▸ ABOUT THIS EXERCISE: Where the line with "Task: Apply strikethrough" appears below, start writing out lines exactly, and finish with the line with "Click the Mirror", which is included; write out nothing else.
--- START ---
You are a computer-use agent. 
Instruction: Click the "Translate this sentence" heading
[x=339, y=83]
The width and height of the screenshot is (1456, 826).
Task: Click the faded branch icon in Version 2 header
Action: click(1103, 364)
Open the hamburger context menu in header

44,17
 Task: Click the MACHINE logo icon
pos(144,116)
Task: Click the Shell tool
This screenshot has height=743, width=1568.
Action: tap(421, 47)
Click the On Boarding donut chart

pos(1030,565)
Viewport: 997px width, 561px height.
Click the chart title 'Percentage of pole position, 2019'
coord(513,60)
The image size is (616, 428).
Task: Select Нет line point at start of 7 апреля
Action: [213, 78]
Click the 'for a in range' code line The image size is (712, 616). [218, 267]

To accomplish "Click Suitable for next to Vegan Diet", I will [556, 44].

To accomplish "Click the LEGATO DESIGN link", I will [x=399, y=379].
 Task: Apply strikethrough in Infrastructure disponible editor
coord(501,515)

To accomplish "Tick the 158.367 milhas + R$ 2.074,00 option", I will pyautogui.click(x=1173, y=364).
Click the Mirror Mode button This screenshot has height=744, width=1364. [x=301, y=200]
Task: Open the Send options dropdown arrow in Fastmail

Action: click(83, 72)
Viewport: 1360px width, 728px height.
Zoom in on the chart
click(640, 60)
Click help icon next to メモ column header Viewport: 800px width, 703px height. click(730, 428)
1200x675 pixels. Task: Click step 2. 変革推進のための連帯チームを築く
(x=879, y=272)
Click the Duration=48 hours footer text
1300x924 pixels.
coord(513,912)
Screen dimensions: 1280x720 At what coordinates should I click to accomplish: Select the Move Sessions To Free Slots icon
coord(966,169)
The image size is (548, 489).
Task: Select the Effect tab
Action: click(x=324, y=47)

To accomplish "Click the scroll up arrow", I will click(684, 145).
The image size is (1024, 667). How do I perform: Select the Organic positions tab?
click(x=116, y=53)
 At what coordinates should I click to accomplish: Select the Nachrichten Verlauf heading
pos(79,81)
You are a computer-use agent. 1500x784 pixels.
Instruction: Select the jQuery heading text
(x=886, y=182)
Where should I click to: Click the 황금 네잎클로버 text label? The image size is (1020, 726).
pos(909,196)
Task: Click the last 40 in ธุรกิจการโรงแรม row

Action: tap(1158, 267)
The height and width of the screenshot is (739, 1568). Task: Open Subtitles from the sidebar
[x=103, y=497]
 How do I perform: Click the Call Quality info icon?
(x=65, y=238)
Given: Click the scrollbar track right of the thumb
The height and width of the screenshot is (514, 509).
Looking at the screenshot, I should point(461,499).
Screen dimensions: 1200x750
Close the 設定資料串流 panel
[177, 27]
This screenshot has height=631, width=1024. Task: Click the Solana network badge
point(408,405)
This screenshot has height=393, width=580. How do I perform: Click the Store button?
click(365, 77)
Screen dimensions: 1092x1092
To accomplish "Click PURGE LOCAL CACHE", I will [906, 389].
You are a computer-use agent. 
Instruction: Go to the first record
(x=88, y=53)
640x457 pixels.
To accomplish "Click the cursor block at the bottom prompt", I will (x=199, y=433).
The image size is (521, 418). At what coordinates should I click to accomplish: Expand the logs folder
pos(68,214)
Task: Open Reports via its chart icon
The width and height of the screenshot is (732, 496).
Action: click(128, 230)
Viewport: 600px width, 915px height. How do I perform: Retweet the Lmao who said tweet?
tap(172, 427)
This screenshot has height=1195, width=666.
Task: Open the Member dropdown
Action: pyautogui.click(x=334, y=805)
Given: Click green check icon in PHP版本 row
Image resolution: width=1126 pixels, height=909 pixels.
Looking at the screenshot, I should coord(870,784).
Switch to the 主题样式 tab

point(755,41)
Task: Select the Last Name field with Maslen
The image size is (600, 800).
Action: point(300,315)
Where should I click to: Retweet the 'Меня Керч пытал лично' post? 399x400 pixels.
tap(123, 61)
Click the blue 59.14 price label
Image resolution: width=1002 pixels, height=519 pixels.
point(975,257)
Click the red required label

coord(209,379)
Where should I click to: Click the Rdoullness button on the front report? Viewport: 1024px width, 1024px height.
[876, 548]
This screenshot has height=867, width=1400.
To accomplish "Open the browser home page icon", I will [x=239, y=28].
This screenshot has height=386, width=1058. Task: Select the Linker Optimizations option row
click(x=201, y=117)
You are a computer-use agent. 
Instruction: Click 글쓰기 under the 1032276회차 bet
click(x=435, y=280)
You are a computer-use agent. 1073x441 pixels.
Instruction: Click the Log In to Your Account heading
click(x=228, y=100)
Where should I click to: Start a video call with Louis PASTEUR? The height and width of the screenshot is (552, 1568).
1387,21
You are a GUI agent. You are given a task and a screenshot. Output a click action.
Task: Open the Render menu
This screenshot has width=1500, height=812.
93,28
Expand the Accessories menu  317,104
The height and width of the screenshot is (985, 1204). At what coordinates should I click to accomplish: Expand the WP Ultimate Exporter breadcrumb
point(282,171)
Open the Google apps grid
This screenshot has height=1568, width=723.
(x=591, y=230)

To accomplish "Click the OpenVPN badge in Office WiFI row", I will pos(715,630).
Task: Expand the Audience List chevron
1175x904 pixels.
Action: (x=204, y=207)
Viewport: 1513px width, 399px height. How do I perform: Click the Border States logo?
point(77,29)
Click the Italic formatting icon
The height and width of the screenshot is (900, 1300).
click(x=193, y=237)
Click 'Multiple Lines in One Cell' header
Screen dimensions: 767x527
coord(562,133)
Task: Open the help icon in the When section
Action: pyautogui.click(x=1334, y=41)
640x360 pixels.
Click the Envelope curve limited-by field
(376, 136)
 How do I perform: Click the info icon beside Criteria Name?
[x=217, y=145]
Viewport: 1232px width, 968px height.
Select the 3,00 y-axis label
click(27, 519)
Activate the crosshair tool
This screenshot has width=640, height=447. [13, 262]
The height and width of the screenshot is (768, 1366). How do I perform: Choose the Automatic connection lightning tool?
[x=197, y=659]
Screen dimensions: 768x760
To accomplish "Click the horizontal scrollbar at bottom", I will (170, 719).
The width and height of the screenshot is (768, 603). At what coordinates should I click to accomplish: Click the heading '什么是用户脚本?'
--- END ---
▸ WRITTEN ANSWER:
 Task: Apply strikethrough in Infrastructure disponible editor
coord(501,515)

To accomplish "Tick the 158.367 milhas + R$ 2.074,00 option", I will pyautogui.click(x=1173, y=364).
Click the Mirror Mode button This screenshot has height=744, width=1364. [x=301, y=200]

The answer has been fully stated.